Comment by _mig5

1 month ago

Hi everyone! I'm pleased to report I'm releasing Enroll 0.4.0 today. It has some cool new features:

--ignore-package-versions for 'enroll diff' ,so you don't get alerted to just standard software updates of existing packages

--exclude-path for 'enroll diff', in case you need to ignore noisy drift but can't ignore the path from the harvest itself

'enroll manifest' will now add 'tags' in the playbook so you can use --tags with ansible to selectively apply specific roles from the playbook instead of everything.

And get ready for the big one....

--enforce for 'enroll diff'! Here's a video of it https://asciinema.org/a/766934

If a diff exists and `ansible-playbook` is available, Enroll will: 1) generate a manifest from the *old* harvest into a temporary directory

2) run `ansible-playbook -i localhost, -c local <tmp>/playbook.yml` (often with `--tags role_<...>` to limit how much has to run in the play)
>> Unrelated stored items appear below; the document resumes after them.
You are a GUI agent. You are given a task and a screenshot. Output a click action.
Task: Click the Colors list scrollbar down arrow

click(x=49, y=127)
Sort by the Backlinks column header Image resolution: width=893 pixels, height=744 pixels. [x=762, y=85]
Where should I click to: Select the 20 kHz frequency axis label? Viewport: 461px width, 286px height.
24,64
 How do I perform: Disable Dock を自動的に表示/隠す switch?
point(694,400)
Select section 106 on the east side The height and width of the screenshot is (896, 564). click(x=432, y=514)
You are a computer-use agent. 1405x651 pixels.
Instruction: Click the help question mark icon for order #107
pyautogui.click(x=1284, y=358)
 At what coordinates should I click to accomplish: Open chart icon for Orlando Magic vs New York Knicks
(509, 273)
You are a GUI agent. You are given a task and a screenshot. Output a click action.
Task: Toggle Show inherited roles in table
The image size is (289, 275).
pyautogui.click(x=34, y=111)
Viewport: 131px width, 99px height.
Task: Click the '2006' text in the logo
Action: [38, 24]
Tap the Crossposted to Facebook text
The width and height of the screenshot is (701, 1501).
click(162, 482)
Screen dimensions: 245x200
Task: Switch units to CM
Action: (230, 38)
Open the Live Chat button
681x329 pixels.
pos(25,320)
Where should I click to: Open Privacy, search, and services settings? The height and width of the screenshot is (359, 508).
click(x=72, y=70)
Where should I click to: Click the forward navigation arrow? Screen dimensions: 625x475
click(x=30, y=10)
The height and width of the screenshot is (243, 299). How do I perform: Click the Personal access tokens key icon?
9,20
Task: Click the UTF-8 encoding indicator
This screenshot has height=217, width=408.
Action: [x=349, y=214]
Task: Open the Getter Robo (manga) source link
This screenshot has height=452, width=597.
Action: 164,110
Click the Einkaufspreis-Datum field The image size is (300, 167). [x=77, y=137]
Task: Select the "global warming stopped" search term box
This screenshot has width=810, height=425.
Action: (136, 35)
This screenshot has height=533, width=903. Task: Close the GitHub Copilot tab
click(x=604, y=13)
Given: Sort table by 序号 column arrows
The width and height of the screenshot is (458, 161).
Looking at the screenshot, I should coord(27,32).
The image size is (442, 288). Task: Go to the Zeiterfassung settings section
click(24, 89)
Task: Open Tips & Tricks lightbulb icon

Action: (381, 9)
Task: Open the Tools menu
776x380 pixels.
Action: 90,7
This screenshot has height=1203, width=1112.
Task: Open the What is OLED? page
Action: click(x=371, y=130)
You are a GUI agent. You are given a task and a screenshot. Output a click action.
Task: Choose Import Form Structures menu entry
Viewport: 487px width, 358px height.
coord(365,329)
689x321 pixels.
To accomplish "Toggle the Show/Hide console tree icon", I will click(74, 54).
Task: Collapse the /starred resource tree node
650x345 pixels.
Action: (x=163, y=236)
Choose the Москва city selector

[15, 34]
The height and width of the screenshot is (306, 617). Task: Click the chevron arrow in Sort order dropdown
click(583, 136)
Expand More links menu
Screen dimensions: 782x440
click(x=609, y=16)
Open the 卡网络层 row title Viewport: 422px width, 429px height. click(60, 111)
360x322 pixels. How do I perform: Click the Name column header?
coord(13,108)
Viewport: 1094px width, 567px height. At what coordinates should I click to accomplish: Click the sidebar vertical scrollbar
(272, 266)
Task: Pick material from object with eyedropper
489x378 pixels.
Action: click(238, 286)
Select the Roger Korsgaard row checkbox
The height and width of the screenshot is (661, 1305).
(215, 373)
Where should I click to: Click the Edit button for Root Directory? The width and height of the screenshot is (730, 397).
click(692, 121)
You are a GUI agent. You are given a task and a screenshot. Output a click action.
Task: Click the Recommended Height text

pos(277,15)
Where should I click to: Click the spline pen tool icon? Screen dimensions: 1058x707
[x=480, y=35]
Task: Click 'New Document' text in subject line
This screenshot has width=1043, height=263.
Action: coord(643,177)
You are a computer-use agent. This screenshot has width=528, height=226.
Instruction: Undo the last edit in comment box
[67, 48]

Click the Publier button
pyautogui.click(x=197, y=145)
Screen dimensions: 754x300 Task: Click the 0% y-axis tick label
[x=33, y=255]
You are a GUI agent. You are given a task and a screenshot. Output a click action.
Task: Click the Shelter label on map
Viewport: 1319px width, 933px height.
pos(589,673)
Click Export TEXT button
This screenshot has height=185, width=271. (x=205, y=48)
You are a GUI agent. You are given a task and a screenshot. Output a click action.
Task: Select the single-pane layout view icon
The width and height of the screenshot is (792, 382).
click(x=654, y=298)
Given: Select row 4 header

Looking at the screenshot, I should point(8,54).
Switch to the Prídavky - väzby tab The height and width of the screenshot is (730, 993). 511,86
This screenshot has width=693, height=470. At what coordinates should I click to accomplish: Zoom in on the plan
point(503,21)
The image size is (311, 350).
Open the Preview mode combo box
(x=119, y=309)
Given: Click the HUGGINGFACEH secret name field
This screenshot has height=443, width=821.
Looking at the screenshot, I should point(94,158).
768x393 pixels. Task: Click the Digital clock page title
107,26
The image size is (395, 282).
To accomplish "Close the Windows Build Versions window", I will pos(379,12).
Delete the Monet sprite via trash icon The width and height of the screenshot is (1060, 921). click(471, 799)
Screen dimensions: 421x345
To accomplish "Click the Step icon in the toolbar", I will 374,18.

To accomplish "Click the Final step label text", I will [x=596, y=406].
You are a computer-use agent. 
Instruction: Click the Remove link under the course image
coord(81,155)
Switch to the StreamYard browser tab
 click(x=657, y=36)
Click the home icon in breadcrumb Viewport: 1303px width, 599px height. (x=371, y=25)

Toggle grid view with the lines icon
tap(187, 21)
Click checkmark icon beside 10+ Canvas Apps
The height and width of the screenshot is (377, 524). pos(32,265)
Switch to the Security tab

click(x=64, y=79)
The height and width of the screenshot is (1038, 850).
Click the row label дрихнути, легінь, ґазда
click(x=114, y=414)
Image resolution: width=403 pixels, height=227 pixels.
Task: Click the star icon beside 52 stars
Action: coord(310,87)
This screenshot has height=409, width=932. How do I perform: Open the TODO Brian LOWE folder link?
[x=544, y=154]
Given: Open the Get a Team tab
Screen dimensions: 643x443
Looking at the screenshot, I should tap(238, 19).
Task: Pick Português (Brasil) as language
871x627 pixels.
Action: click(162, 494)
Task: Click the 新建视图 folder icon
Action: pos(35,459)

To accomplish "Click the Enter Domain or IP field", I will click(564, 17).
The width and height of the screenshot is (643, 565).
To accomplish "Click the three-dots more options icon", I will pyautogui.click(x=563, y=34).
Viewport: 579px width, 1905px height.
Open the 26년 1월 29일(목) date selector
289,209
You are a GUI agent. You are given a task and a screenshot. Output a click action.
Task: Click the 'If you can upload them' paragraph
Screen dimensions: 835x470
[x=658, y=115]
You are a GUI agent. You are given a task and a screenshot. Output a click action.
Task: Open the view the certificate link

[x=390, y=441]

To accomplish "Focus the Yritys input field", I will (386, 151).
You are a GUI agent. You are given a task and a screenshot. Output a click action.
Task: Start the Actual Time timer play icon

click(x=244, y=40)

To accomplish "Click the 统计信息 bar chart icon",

3) record in the diff report that the old harvest was enforced

Enforcement is intentionally “safe”:

- reinstalls packages that were removed (`state: present`), but does *not* attempt downgrades/pinning

- restores users, files (contents + permissions/ownership), and service enable/start state

If `ansible-playbook` is not on `PATH`, Enroll returns an error and does not enforce.

Basically, 'enroll diff [...] --enforce' is akin to Puppet agents checking in with Puppetmaster and re-applying the declared state.

The new release also has some other smaller features also in place, such as 'enroll validate' which will check that a harvest is not corrupted or containing any orphaned artifacts.